» Exercise goal
Each line from the line containing "Suits (921, 698)" through the last line of the entries is to be reproduced exactly as it stands.

» Records for processing

== Segment start ==

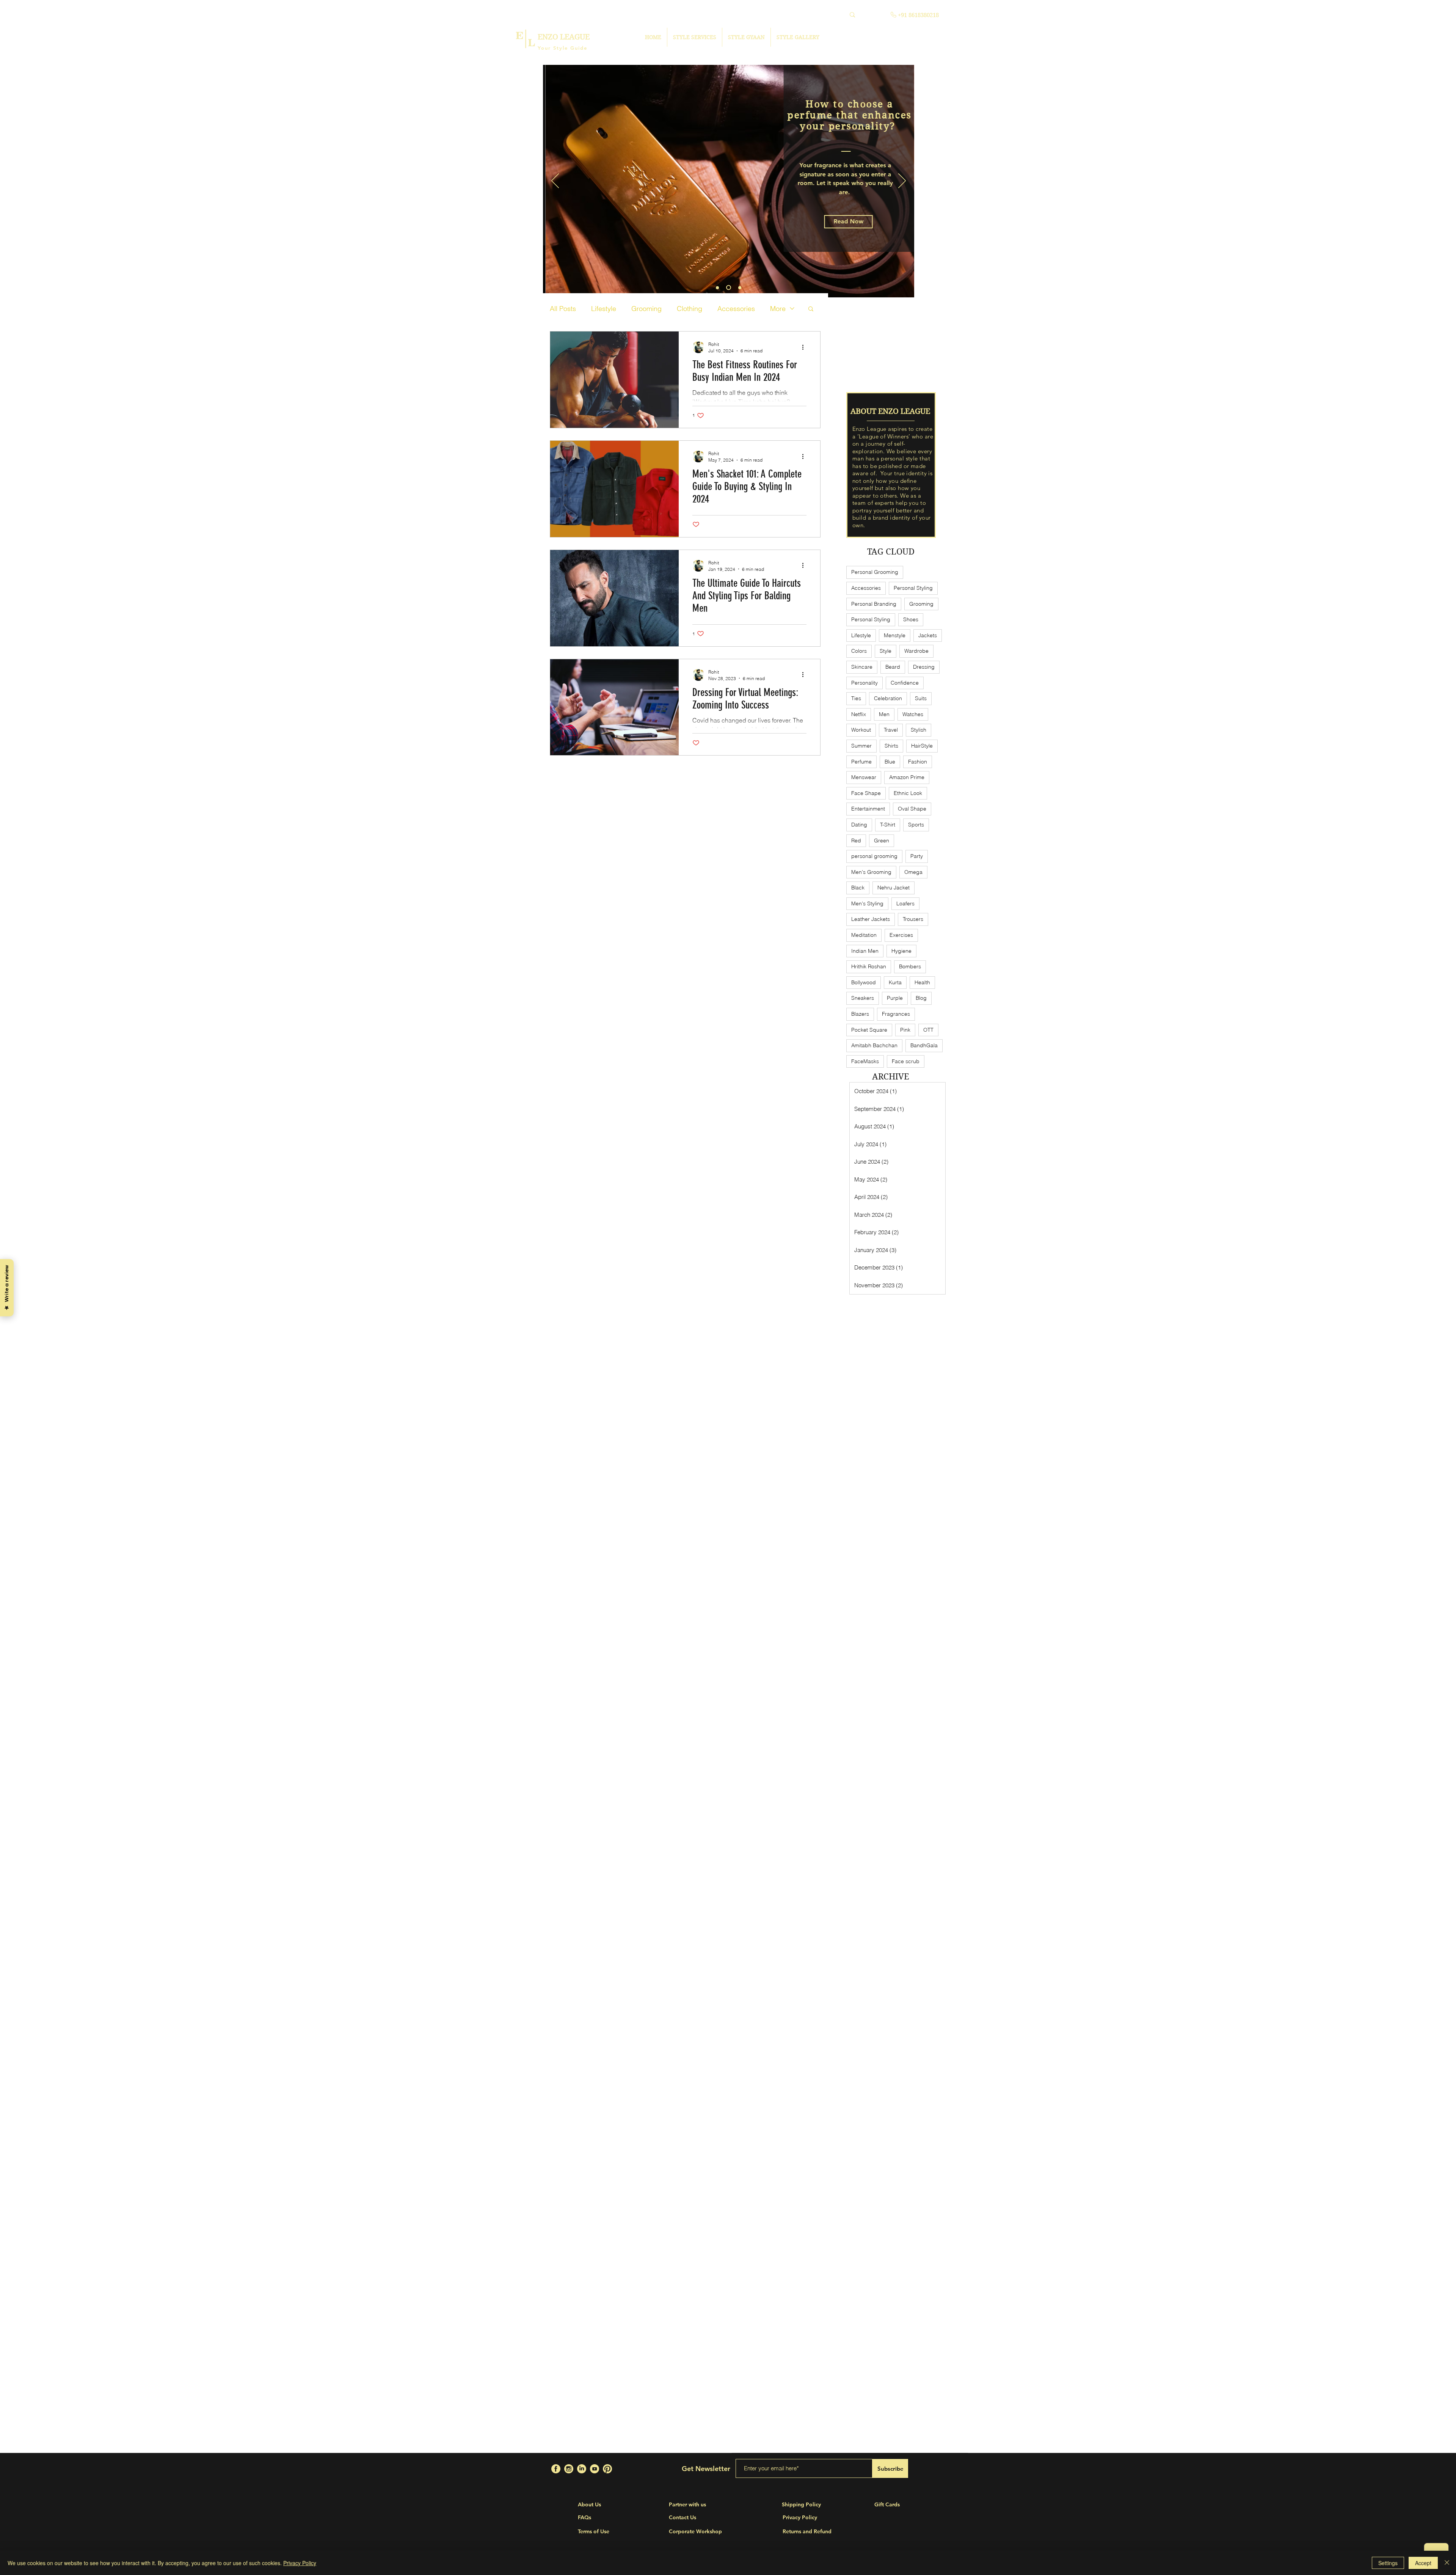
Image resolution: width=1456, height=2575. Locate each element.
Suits (921, 698)
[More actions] (805, 347)
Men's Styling (867, 903)
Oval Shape (912, 808)
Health (922, 982)
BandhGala (924, 1045)
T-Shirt (887, 824)
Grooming (646, 308)
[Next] (902, 181)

== Segment end ==

» Task output
Suits (921, 698)
[More actions] (805, 347)
Men's Styling (867, 903)
Oval Shape (912, 808)
Health (922, 982)
BandhGala (924, 1045)
T-Shirt (887, 824)
Grooming (646, 308)
[Next] (902, 181)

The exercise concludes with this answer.